Perhaps it's the tight economy and the idea that the way to grow in a recession is at the expense of your rivals; maybe the presidential candidates have set the tone for TV advertising; or it could be the influence of those masterful and highly effective Mac vs. PC spots. Whatever the reasons, comparative ads -- some of them pretty aggressive -- are all the rage.
First there were the Dyson vs. Hoover ads, the Miller Lite vs. Bud Light spots (remember the Dalmatian leaping off a truck?) and Huggies vs. Pampers (delivering a literal brickbat with a spot showing a mom diapering a brick).
Now Time Warner has said it will go after Verizon in its new campaign, serving a counterpunch to its rival's claim that Fios internet service is "10 times faster than cable." In a seeming homage to the Apple ads, the Fios spots feature its installer humorously interacting with a hapless cable installer.
Meanwhile, as anyone with eyes and a TV set will be all too aware, Microsoft is coming back at Steve Jobs and Co. with a couple of ads that effectively characterize Mac as lacking individuality and accuse Apple of stereotyping those poor PC users. (By going after Apple, they've prompted Mac to take the gloves off too -- one new spot from Apple shop TBWA/Media Arts Lab depicts Microsoft as covering up its flaws by spending all its money on advertising rather than on fixing Vista.)
The Microsoft ads come, of course, courtesy of Crispin Porter & Bogusky, which is also responsible for another aggressive attack on a rival. In a campaign for Burger King, men dressed as BK sandwiches are offered baked potatoes at a Wendy's drive-thru. "A baked potato?" exclaims Whopper Jr. "Are we in Russia?"
Punch to the gut
Taste tests, too, are back. General Mills' Progresso is attacking Campbell's for MSG content in ads from Saatchi & Saatchi, New York. Campbell is running commercials via agency BBDO, New York,* that show a blindfolded woman singing the praises of the company's Select Harvest soup and dismissing its "watery"-tasting rival. The company has also touted the results of an "independent taste test" last week in which two out of three people preferred Campbell's Select Harvest to Progresso.
Dunkin' Donuts jumped into the fray last week, mounting an assault on Starbucks based on another "independent taste test," in which consumers preferred their coffee to that of the java giant.
It's backing the claim with a series of broadcast spots from Hill Holliday, Boston. The spots are based on the results of a double-blind survey the company commissioned from A&G Research this summer in 10 major cities, including Starbucks' hometown, Seattle. Of the 476 adults surveyed, 54% preferred Dunkin', 39% preferred Starbucks and 6% had no preference. Dunkin's work builds on earlier spots poking fun at Starbucks' snob factor, such as the Italian names it has for its espresso beverages and drink sizes.
At a dedicated microsite, dunkinbeatstarbucks.com, consumers can stage interventions for friends who are spending too much on their coffee.
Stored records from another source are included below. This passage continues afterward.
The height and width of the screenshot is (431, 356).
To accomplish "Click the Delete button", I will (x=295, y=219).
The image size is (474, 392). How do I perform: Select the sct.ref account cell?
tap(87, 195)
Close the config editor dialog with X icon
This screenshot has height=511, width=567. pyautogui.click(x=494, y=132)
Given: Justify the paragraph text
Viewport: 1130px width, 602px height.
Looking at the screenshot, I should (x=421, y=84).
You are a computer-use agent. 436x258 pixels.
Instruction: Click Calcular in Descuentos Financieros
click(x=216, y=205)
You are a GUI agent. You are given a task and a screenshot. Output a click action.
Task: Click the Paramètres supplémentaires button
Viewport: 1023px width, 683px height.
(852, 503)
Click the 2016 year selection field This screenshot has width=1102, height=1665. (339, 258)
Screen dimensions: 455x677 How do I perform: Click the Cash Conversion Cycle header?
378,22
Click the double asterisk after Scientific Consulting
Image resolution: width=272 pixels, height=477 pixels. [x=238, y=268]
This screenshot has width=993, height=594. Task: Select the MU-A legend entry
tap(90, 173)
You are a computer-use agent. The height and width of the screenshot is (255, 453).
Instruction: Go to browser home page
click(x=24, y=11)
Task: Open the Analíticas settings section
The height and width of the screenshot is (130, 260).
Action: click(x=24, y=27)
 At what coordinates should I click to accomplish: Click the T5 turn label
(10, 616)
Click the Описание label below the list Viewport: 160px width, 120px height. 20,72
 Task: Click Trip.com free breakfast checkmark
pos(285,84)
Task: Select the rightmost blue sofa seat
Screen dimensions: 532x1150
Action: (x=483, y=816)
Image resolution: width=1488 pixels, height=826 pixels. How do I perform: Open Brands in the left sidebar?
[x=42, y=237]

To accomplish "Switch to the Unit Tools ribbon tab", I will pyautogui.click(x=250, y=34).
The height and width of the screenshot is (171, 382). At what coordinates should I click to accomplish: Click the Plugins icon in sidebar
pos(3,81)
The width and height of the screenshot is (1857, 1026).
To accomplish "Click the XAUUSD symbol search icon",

They can also "spread the truth" by sending e-cards with messages such as "Friends don't let friends drink Starbucks." Dunkin' Chief Branding Officer Frances Allen said the current financial situation in the country calls for "sharper messaging."
"You always have to be more empathetic with your consumer," Ms. Allen said. "It's very important in a tough economy that you understand what your consumer is facing and what they need and want, and that you deliver against that." And, she said, it's important not to get nasty. "When you do comparison advertising it has to be fun and lighthearted."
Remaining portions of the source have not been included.